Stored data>
◆ ◆ ◆ ◆

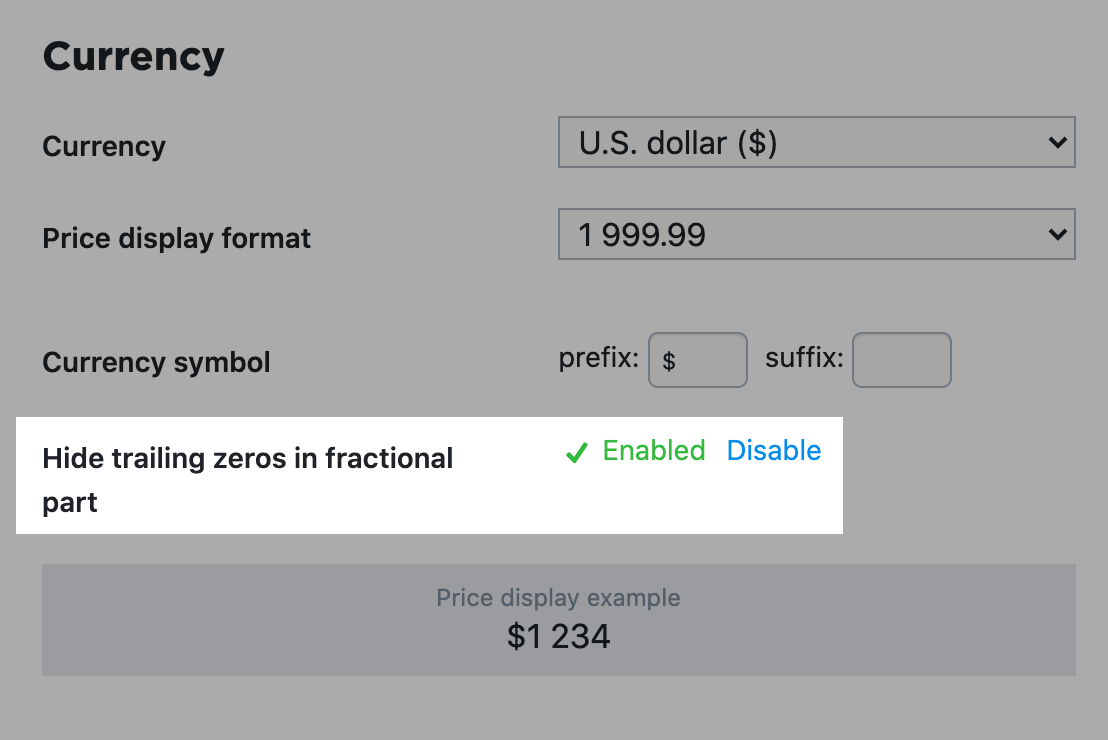
Task: Click the Price display example area
Action: [x=557, y=619]
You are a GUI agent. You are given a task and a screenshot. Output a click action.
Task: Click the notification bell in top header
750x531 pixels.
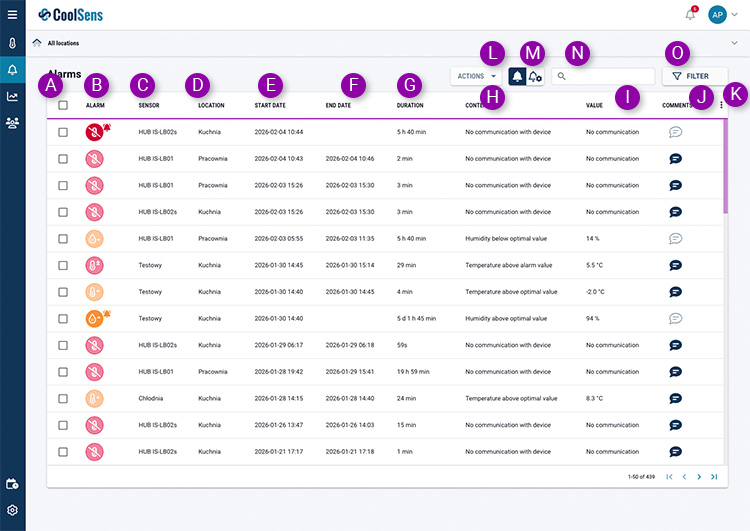(690, 14)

◆ ◆ ◆ ◆

Instructions to follow>
Can the lines from the one with "Task: Click the notification" to the end of the records above be quoted exactly, both ends included, with every picture omitted?

Answer to this task>
Task: Click the notification bell in top header
750x531 pixels.
(690, 14)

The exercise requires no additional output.